The US Federal Reserve has raised its benchmark interest rate by three-quarters of a percentage point in the latest move to preempt runaway inflation.
The central bank’s decision was in line with what economists had expected, but some thought the Fed could raise rates further.
Instead, the Fed raised the trend-setting rate by 75 basis points for the third time in a row. Fed rates are now at their highest since 2008, suggesting policymakers are far from done. The forecast was for June.
This aggressive interest rate move shows just how big a problem policymakers think inflation is. Inflation around the world has reached multi-decade highs in recent years, and central banks have taken various actions to contain it.
All things being equal, central banks raise interest rates when they want to cool an overheated economy, and lower interest rates when they want to stimulate borrowing and grow the economy.
In a press conference after the decision, Fed Chairman Jerome Powell made it clear that the U.S. central bank is not afraid to hold or raise interest rates for as long as necessary to keep inflation in check.

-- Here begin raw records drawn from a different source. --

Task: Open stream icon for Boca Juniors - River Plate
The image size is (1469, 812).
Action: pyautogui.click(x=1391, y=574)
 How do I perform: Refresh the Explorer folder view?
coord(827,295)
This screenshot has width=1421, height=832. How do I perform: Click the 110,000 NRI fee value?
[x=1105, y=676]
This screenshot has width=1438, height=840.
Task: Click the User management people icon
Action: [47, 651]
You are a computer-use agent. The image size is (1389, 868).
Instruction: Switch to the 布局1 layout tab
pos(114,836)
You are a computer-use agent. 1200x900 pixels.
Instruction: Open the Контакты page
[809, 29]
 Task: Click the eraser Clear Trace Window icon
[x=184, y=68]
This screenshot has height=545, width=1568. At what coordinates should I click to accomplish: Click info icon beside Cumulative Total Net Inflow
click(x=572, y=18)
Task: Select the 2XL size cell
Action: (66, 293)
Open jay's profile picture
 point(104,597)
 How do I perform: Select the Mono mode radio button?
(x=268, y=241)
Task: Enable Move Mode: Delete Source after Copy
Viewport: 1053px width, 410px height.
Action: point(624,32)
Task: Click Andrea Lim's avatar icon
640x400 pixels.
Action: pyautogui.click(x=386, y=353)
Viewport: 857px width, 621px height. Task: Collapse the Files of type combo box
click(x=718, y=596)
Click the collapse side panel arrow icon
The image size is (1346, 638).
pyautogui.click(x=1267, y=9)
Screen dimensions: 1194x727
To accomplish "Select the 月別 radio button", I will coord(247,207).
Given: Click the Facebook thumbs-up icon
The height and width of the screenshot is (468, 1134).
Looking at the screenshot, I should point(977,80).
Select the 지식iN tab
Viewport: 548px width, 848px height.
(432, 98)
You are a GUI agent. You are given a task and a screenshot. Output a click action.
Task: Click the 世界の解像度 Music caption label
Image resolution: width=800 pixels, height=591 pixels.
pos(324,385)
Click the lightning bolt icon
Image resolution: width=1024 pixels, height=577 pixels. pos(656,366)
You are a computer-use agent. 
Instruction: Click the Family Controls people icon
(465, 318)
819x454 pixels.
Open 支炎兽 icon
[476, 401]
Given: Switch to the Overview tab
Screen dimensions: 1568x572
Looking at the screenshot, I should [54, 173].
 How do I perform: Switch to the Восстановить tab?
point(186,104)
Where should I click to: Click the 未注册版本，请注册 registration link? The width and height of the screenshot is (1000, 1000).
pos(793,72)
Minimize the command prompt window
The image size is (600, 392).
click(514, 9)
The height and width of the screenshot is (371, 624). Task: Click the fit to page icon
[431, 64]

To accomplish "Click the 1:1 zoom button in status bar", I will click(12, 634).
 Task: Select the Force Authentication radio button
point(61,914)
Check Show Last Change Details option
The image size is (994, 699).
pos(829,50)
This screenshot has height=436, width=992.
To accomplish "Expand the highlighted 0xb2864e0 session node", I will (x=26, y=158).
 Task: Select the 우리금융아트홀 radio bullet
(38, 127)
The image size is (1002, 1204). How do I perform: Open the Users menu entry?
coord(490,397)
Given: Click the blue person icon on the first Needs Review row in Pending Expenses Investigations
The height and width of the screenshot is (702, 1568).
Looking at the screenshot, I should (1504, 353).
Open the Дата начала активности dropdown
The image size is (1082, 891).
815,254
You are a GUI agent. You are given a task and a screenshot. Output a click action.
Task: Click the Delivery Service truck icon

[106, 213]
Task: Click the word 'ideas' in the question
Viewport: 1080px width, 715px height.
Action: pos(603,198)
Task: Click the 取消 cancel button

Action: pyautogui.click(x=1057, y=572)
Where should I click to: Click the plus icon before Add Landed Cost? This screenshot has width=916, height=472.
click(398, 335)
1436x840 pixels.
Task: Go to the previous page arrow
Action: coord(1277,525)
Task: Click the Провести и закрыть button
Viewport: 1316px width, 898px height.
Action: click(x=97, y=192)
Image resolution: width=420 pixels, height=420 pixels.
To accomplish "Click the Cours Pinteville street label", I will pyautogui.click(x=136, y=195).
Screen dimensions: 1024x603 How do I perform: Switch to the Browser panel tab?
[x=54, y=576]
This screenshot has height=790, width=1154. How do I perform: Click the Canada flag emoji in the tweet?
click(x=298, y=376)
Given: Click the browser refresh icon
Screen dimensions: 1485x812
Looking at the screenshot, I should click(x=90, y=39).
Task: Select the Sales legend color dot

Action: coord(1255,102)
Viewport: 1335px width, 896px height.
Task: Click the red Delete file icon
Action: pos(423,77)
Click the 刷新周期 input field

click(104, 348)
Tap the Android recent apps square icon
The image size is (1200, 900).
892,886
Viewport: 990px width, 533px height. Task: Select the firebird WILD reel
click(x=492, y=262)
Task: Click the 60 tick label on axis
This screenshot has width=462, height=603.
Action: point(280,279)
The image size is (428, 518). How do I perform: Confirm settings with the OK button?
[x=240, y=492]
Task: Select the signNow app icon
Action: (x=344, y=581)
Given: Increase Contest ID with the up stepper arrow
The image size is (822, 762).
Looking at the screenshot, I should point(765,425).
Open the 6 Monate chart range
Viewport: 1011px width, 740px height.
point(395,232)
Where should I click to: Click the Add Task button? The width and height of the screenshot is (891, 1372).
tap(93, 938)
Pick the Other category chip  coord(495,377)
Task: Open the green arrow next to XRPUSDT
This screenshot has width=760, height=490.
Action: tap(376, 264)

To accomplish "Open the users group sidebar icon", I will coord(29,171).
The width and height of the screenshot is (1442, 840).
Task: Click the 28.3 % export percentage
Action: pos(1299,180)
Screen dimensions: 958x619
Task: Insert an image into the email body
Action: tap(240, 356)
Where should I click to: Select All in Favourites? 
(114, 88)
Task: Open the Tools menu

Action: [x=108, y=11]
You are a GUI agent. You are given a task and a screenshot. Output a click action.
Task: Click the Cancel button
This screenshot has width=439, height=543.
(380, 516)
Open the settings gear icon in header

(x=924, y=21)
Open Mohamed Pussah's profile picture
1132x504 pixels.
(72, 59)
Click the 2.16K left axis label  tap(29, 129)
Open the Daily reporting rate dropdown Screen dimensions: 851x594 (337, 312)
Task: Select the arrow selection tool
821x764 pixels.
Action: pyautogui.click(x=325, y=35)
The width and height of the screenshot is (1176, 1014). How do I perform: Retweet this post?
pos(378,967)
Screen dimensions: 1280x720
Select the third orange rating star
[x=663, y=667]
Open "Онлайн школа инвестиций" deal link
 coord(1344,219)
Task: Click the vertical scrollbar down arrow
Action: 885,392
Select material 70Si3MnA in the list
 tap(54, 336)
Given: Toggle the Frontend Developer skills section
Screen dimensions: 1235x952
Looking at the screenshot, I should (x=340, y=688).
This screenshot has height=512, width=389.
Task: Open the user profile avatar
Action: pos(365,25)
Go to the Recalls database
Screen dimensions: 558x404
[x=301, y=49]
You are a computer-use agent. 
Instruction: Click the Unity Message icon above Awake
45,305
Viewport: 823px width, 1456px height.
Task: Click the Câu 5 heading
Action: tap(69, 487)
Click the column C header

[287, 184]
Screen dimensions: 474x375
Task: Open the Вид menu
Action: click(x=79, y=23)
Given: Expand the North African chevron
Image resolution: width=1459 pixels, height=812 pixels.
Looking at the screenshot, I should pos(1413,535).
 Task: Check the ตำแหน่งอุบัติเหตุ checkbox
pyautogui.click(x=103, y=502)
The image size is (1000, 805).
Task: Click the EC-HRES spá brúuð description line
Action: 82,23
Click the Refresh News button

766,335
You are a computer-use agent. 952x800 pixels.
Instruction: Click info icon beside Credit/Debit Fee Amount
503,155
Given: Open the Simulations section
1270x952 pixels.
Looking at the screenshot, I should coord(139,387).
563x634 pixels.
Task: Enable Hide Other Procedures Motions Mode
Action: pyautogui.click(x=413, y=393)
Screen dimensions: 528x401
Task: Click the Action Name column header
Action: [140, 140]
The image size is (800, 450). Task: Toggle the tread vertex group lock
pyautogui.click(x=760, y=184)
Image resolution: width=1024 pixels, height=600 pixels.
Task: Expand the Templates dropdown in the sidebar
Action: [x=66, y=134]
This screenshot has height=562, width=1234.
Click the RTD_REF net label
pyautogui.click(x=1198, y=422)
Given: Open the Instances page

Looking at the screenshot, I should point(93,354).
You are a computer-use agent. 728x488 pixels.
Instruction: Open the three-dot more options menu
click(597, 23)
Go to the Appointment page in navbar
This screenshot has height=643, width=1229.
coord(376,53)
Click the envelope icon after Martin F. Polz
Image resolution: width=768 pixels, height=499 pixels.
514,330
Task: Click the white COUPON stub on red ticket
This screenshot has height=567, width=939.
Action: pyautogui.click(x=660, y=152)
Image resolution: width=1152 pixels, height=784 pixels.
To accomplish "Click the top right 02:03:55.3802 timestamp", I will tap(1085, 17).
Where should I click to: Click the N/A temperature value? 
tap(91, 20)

“We want to be very confident that inflation is back on track,” they said before considering cutting rates again.
Barry Schwartz, chief investment officer at Toronto-based Baskin Wealth Management, said the Federal Reserve would do its job of bringing down inflation without hurting the broader economy. said it would be difficult.
“The big danger is that the Fed will overshoot .
The Fed’s move will no doubt make it more expensive to take out mortgages and other forms of financing, cooling consumer spending in the process. It was the highest level in a year.